HACE un siglo, Vilfredo Pareto intuyó una pauta social con la que otros estudiosos, como Joseph M. Juran, acabaron por establecer un principio hoy vigente en las ciencias sociales. Pareto se percató -o sea, observó empíricamente- de que en su sociedad las personas se dividían entre los "pocos de mucho" y los "muchos de poco", en unas proporciones no fijas, pero alrededor del 20% los primeros y el 80% los segundos. A día de hoy, a nivel global y con pocas excepciones, la cosa no ha hecho sino empeorar: el porcentaje de muchotenientes ha decrecido con respecto a una gran masa de pocotenientes o nadatenientes, más o menos de la forma en que los venados se reparten las hembras en la berrea o los lobos establecen los turnos y la calidad de la carne a percibir de la presa. Algo muy natural. Claro que si convenimos -lo cual es mucho convenir- que la especie humana es muy distinta de las otras especies, y que nuestro sistema económico no es puramente ecológico sino que está moderado por valores morales, políticos y propiamente humanos en general, la tendencia a radicalizar la brecha económica es mala, y muy peligrosa… incluso para los hijos de aquellos que hoy están en la divina minoría.

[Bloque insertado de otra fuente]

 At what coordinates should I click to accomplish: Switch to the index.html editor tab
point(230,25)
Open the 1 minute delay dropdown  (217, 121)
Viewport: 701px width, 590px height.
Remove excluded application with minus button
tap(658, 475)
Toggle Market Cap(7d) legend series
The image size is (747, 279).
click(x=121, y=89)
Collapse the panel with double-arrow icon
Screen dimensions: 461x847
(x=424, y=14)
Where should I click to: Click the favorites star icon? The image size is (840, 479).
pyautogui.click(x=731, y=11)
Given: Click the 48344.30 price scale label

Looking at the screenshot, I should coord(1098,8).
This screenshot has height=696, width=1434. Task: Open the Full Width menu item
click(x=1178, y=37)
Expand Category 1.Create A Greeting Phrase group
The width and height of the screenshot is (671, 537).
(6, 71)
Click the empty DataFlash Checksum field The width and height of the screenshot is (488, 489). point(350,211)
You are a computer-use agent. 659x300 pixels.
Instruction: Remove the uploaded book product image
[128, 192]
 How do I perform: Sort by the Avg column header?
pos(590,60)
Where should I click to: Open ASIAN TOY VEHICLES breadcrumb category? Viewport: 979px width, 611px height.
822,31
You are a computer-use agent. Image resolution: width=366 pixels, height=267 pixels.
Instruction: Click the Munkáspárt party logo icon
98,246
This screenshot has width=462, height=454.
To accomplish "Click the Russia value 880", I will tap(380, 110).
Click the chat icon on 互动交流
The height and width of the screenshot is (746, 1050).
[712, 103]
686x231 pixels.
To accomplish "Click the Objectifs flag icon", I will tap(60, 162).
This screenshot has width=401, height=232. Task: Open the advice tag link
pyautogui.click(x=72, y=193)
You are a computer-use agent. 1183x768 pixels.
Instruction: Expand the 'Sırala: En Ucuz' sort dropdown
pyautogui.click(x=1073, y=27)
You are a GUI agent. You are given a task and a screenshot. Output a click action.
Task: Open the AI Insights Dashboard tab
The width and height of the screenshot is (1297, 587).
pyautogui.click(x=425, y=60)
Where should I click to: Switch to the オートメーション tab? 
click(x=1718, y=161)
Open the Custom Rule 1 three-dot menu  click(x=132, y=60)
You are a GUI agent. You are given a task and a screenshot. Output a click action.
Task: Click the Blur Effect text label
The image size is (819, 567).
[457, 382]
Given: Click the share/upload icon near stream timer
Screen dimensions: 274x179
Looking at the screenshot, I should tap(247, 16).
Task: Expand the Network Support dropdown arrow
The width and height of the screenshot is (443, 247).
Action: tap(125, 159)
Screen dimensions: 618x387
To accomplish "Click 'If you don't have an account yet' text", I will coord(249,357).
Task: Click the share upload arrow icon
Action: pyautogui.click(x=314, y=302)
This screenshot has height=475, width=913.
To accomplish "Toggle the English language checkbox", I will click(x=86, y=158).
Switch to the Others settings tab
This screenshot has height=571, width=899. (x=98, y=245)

Los venados de la vara y los lobos dominantes envejecen y son liquidados por otros emergentes: es ley de vida.

La selección natural que convierte en estadísticamente anormales a las distribuciones de riqueza no sólo se da crecientemente entre las personas, sino también entre las empresas: otro desastre para el bienestar y para ese evanescentente concepto de "bien común", si quieren, en su sentido estrictamente económico. Aquí, la sangría en las pequeñas empresas es brutal: la que no está en peligro de muerte ha cogido las gafas de buzo y se ha sumergido en la economía más negra. La mortandad de las pymes es un gravísimo problema. Sin embargo, la promiscuidad y las interdependencias de los gobernantes con la gran empresa ponen a ésta a cubierto (por ejemplo, la banca; un-dos-tres, responda otra vez). La válvula de seguridad de las grandes es el paro de crecientes legiones de sus empleados; la de las pequeñas o el autónomo, la desaparición.

Esta semana, un rayo de luz ha venido -¡albricias!- del origen del sistema capitalista, el Reino Unido. El Estado británico va a constituir un banco público dotado con 1.250 millones de euros para financiar a las pymes de su país, que, como las de aquí, son ignoradas por la banca. Allí, igual que aquí, no hay dinero bancario para nada salvo para lo que lo hay: refinanciar a quien es demasiado grande para caer y, además, está colgando del arco del banquero con sus manos agarradas a sus doloridos balones de oxígeno. Que haberlos, haylos.